Dienstag, 15. April 2014

Heaven in Germany is a chemists with angels dressed in fitness garb


You're never more than a stone's throw from heaven in Germany 

just look out for the Apotheke sign.


Passing Marienplatz the other day I suddenly feel a throbbing pain in my right leg. The knee hadn’t felt right since a couple days, when I sprained it rushing for the train, which I could see pulling into the station from the other side of the carpark.  A typical situation in which you know what you’re doing won’t do you any good, yet the short-term alternative – missing your connection – overweighs all other potentially worse outcomes. Bursting out into an athletic sprint I'd managed to make the connection, slumping with relief – but not without a huff, puff and wheeze – onto a seat in the end carriage.
By Friday afternoon, however, I’m much the worse for wear from my Olympian performance. Doctors’ surgeries already deserted for the weekend, I decide to slip into the nearest chemists’ for some instant pain relief. German chemists are like nothing you’ll ever see in the rest of the world, where a chemists nowadays is usually a pop-up “prescriptions counter”, in the corner of a crowded supermarket. In Germany every single chemists is unique. My local store, for example, in the nation's largest hop-growing area, has entire shelves devoted to personal-hygiene products made from hops: deodorants, shampoos, face, toe and nail creams. Even the corn plasters smell of beer.

Walking in you immediately feel like you’ve arrived at heaven’s doorstep. Smiling assistants welcome you with a "Grüss Gott" (literally "God greet you"), all identically dressed in sporty t-shirts, often with flowing white gowns and matching clog-like footwear. Without sanitary gowns, however, they look more like training assistants in a fitness club, ready to help tighten your straps on the body building equipment. The best thing about going into a German chemists is that about five staff immediately appear from nowhere and offer you help and advice – all at once. A bit like that scene in Pretty Woman, where Vivian is being helped in and out of shoes and skirts by a dozen brown-nosing salespersons.

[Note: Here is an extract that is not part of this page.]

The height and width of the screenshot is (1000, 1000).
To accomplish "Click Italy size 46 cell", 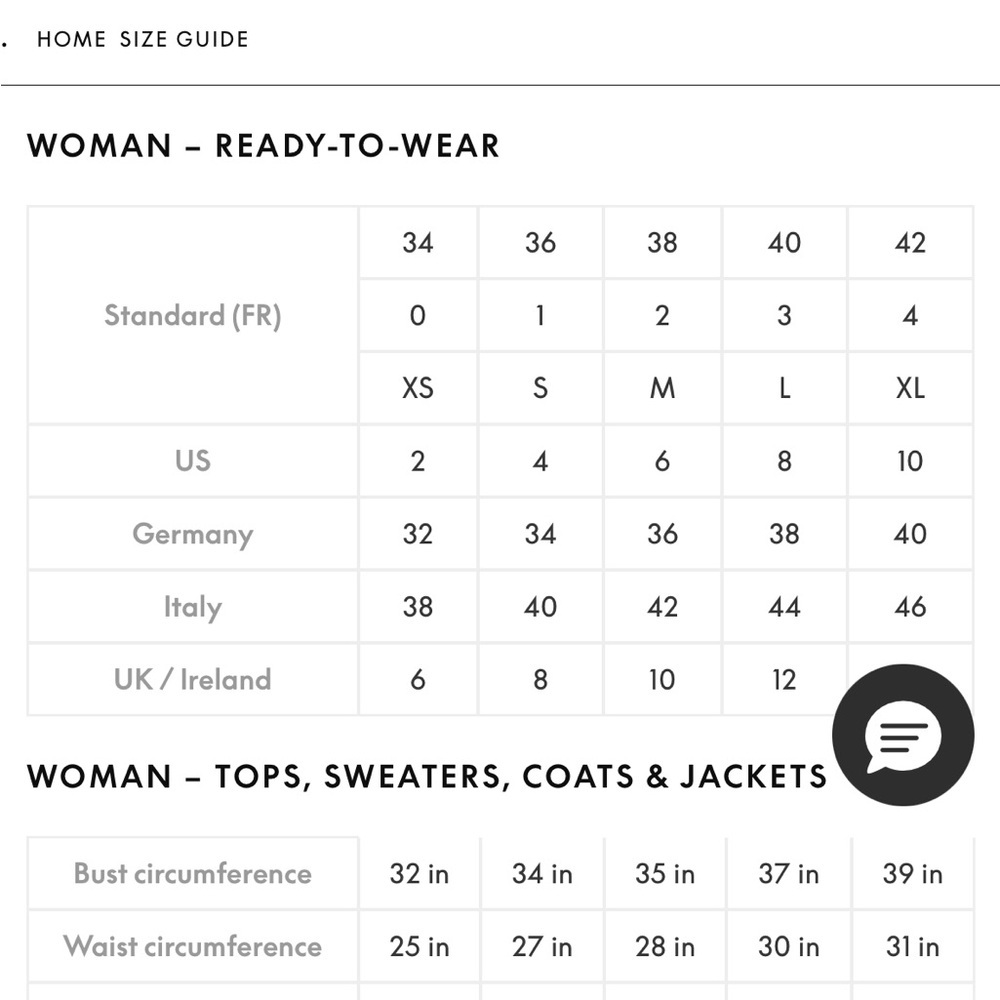I will [x=910, y=607].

The customer-to-salesperson ratio is slightly lower in this particular chemists, perhaps because it’s right under the Altes Rathaus, home of Munich’s world-famous Glockenspiel, so it probably gets one or two tourists popping in too. Still, as I stand in queue, waiting to buy a bandage, I’m relieved to see plenty of sales tills open. Deutsche Bahn and Aldi should note this.
For a spring day it’s pretty warm – about 20 degrees –  and, wiping the sweat off my forehead, I spot an elderly lady über-laden with “Kaufhof” shopping bags looking as if she’s just about to faint. A saleswoman, quick off the mark, manages to break her fall, and with the other arm quickly grabs hold of a chair for her to recover in. Over in the corner sits another customer, a bald gentleman with a pretty sales assistant leaning over him. I may be mistaken, but from where I’m standing she appears to be massaging his thumb. Before I can do a double take though it's my turn to be served.

I ask for a bandage, explaining I need it on straight away. The salesgirl produces some scissors and waits patiently as I, still front of queue, clumsily cut off a piece and start winding it round my troubled knee. Seeing my difficulty doing this standing up she apologises for the lack of chairs, gesturing to the elderly lady sitting with shopping bags and the bald gentleman, who really does look like he's being thumb massaged. 

Chemists assistants look more like fitness instructors 


The elderly lady, I notice, is now fully conscious again and murmuring between pouted lips, addressing no one in particular – as people of a certain age tend to do – about not being able to find a single store in the Bavarian capital where you can sit down and rest. I’m about to suggest that central Munich, with its highest density of cafes and bars in the world, surely has enough seating to fill the Allianz Arena a million times over, when I suddenly find myself agreeing – nodding like a Chihuahua dog bobbling from a car mirror. What’s the point of cosy sofas in a Starbucks at every corner, when you’re in the middle of the weekly food run, stuck between freezer cupboards and toiletries aisle, and suddenly go weak at the knees? Whoever invented the expression “shop till you drop” certainly hadn't reckoned with the disastrous effects of collapsing in a German supermarket.   
Semi squatting on the floor, one leg tucked behind the other like a dying crab, I struggle to bandage my leg up as best I can in the circumstances, wishing there wasn't a crowd of onlookers queuing right behind me. My gaze drifts from the sales assistant, who’s grinning as if to say “We don’t get this sort of thing happening every day”, to the woman recovering on her chair, still holding forth about the lack of seating in Munich stores.

Thanking the kind chemist, I get back up on my legs again, hobble out onto Marienplatz – and search for somewhere to sit.